From our comrades in Russia, 




Save for the unhelmeted face sculpts these are just about perfect in my book. If I had the cash I'd buy an Army of them.

EDIT: Source site: http://vk.com/grishnakmodels


----------



## Kharn The Complainer (Aug 19, 2015)

What's wrong with the unhelmeted faces? I quite like them.

Honestly, if GW allows a range to lay dead for as many years as SoB have, I see no reason why someone else shouldn't pick it up and make models if there is a demand. Of course GW's legal team doesn't see it that way.


----------



## Zion (May 31, 2011)

I'm not a fan of the sculpt is all.

And with this being a Russian company I don't see GW's legal team having much of a fight available.


----------



## Khorne's Fist (Jul 18, 2008)

I like them. I agree with Zion though, the bare heads are very mannish.


----------



## Kharn The Complainer (Aug 19, 2015)

Zion said:


> I'm not a fan of the sculpt is all.
> 
> And with this being a Russian company I don't see GW's legal team having much of a fight available.


----------



## gen.ahab (Dec 22, 2009)

So is Russia like China in that it's a giant copyright black hole or something? I mean, I suppose the stereotype held in the US is that laws in Russia are rather more fluid than here, but it can't be that bad. This is rather blatant IP infringement.


----------



## Zion (May 31, 2011)

Russia is pretty much a black hole in general.

From what little I know they don't have trade agreements to uphold IP laws of other countries.


----------



## shaantitus (Aug 3, 2009)

Weird that this should be my first post back after nearly three years, but with Russia under sanctions from the west, they would likely do all they can to infringe on western ip. And the comment about GW pretty much forfeiting any claim the range is pretty valid. Not like they have done anything at all to maintain it. GW might try and fight it, but I am pretty sure they will fail. The Sister superior does have an unappealing face, but it might paint up ok. The trooper with the bolter up looks ok though.


----------



## Kharn The Complainer (Aug 19, 2015)

shaantitus said:


> Weird that this should be my first post back after nearly three years, but with Russia under sanctions from the west, they would likely do all they can to infringe on western ip.



I disagree with your sentiment. The idea that they would actively and deliberately try and infringe on as many copyrights as possible purely in order to get back at the West for sanctions is a little far fetched.
They have their own counter sanctions against EU food produce which is doing well enough (it cost the EU 9 billion Euros in lost revenue last year).

The truth is less exciting than your suggestion. They simply just don't care.

But actually, now that I think about it, they have been chasing down websites which illegally stream films. They have always been quick to take them down if they had been streaming films under Russian copyright, but more recently they've also been issuing take down orders to streams of films owned by Sony, 20CFox and the other main companies. So they do often act in favour of non-Russian companies when they feel there is a strong case.

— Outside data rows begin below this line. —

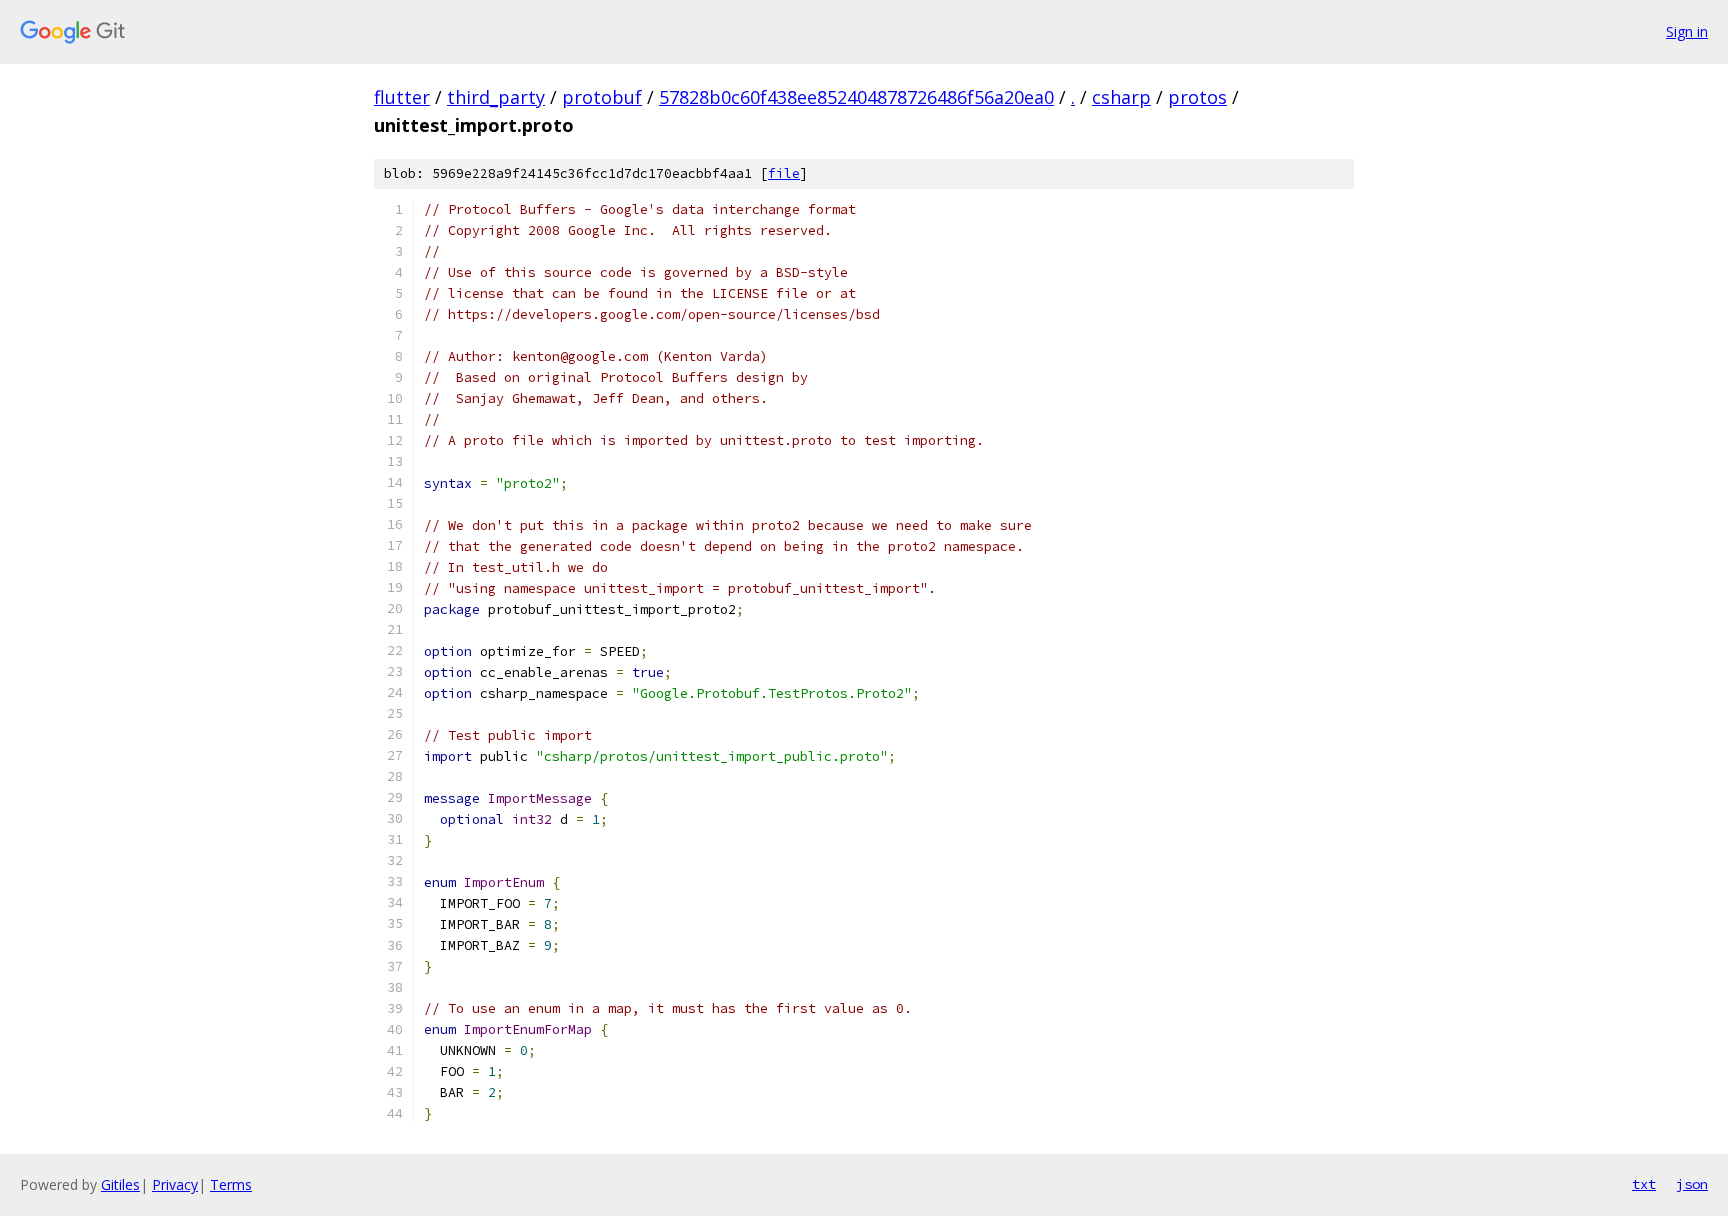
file (784, 173)
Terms (231, 1184)
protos (1197, 97)
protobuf (602, 97)
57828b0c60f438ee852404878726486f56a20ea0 (856, 97)
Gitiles (120, 1184)
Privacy (175, 1184)
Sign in (1687, 31)
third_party (496, 97)
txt (1644, 1184)
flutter (402, 97)
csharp (1121, 97)
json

Anyway, some little model company copying models from a bigger model company is really not an issue they really care about. It has nothing to do with a nefarious plot to bring down the West by copying their Warhammer 40k models.


----------



## shaantitus (Aug 3, 2009)

Honestly that is what I meant. Someone will bring it up with them , and they won't care, and maybe continue out of spite(a bit). Guess it did not come out how I intended.


----------